Professor Sir Jonathan Van Tam to deliver keynote speech at 2022 Monty Losowsky Memorial Lecture competition

Hosted by the Leeds University’s School of Medicine and the Thackray Museum of Medicine, the competition offers a prize of £1,000.

 

A top scientist who played a key role in the UK’s fight against Covid-19 will deliver the keynote speech at the 2022 Monty Losowsky Memorial Lecture competition. 

Professor Sir Jonathan Van Tam, known to millions from his appearances in the televised coronavirus briefings from Downing Street throughout the pandemic, is set to appear at the event at the University of Leeds this October. 

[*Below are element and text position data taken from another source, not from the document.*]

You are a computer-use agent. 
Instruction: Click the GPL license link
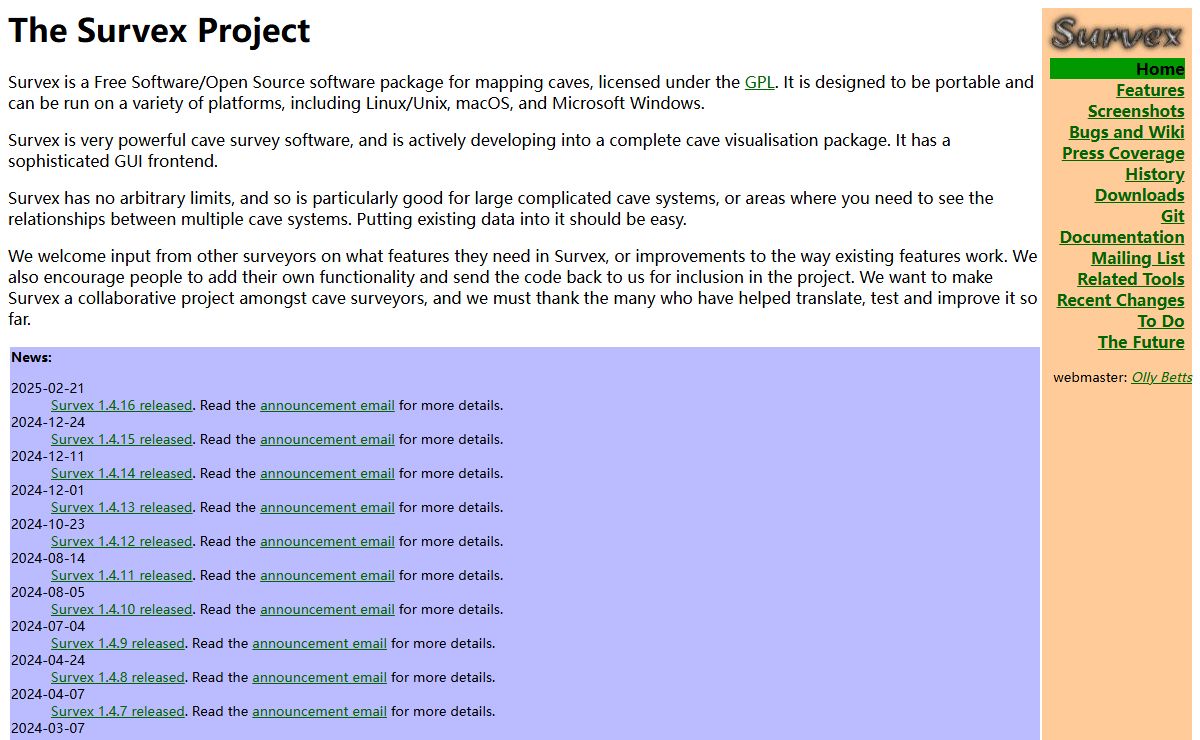point(759,82)
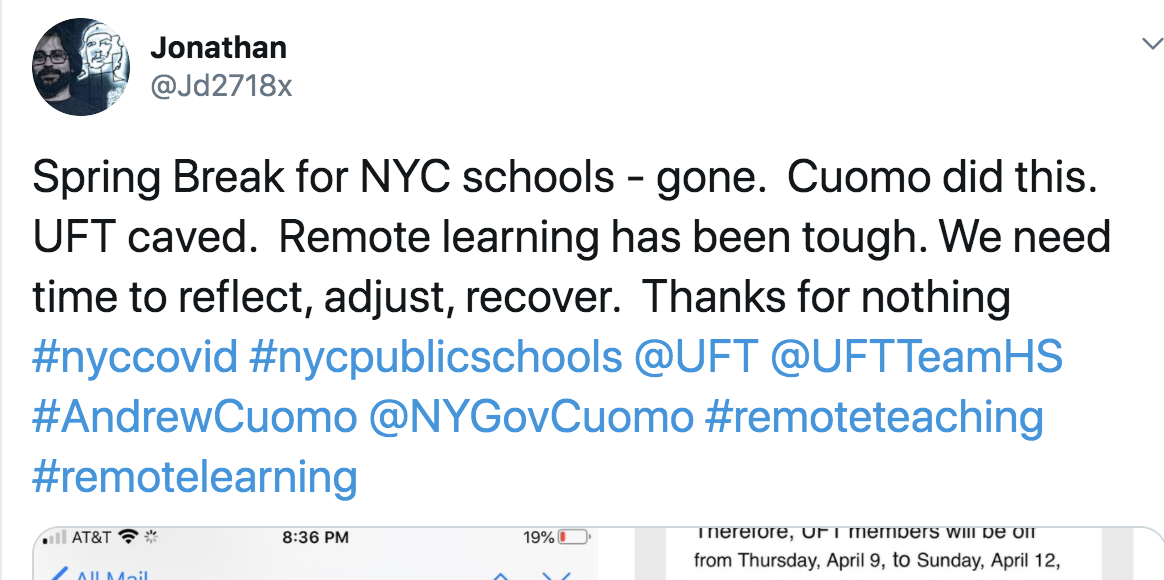1164x580 pixels.
Task: Click the Wi-Fi icon in the phone screenshot
Action: coord(127,538)
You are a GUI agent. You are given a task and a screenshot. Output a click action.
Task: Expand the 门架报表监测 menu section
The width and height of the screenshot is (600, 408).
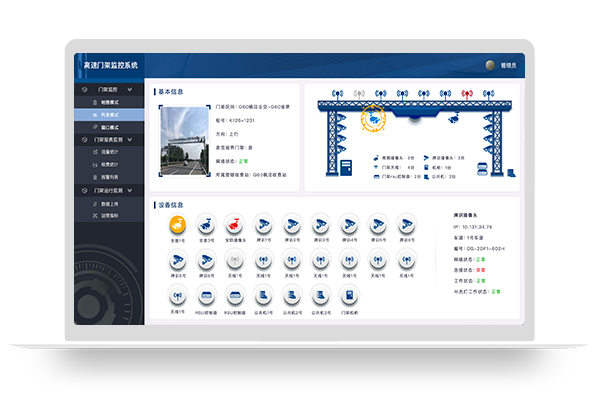pyautogui.click(x=108, y=140)
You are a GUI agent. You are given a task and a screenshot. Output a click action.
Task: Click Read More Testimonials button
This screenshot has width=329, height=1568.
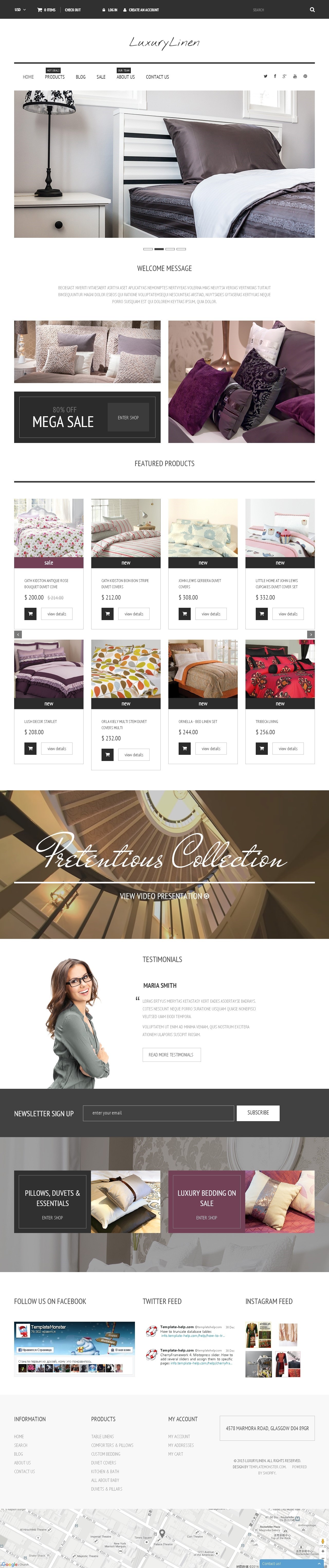(x=171, y=1055)
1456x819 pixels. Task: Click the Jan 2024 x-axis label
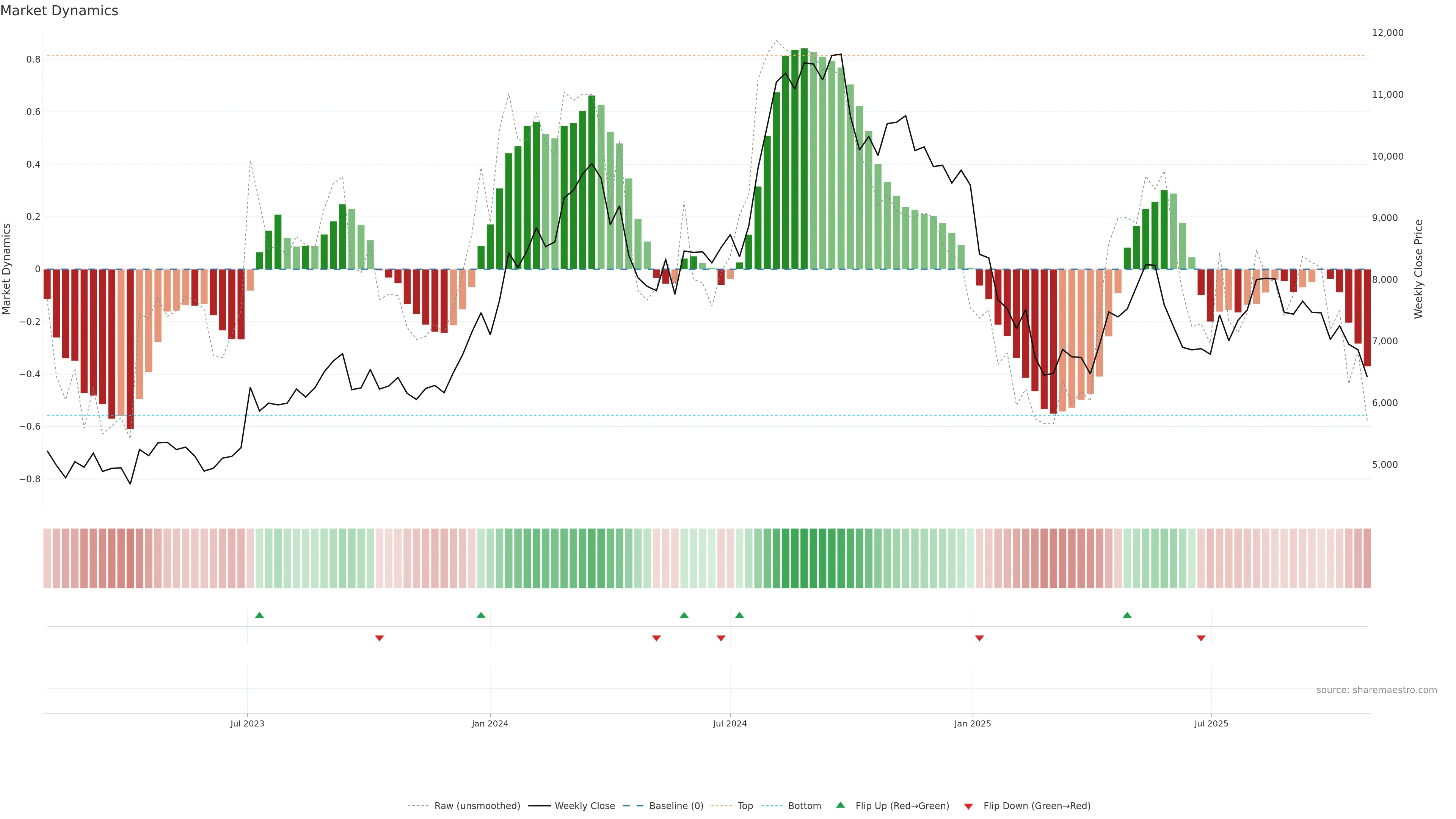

The lecture competition offers a prize of £1,000 and was named in honour of Professor Monty Losowsky, who played a crucial role in establishing both Europe’s largest teaching hospital – St James’s University Hospital - and the Thackwray Museum, the UK’s leading independent medical museum. Professor Losowsky, who died in 2020, was the Dean of Medicine at the University of Leeds from 1989-1994.  

The annual competition, hosted by the University of Leeds School of Medicine and the Thackwray Museum, and sponsored by OneMedical Group, is open to all undergraduate students, including MSc Physician Associate Studies, enrolled in the School of Medicine (MBChB, CUPS and PA). 

Flyer for the 2022 Monty Losowsky Memorial Lecture competition

 

Lectures should be medically-centred and no more than 30 minutes in length, and research can explore past, present and/or future aspects of medical/surgical intervention, care, supplies, advances, beliefs, outcomes, successes or failures. To enter, students must complete the Monty Losowsky Memorial Lecture entry form, outlining their lecture in 500 words, by the deadline of 5pm on Friday 8 July. Shortlisted entries will be notified by Friday 22 July.  

Professor Sir Van Tam will deliver his keynote address while the judging is in progress.  

The 2022 judging panel will be chaired by Professor Simon Kay, Medical Director at Thackray Museum of Medicine and will also include Dr Neil Kaiper-Holmes, Chairman of Thackray Museum of Medicine, Fay Bound-Alberti, Professor at University of York, and Professor Mark Kearney, Dean at the University of Leeds School of Medicine. 

Last year’s winner was May Schymczyk, a year 3 MBChB student, for her lecture ‘Sexism and Surgery- Victorian and Modern Myths of the Female Body’.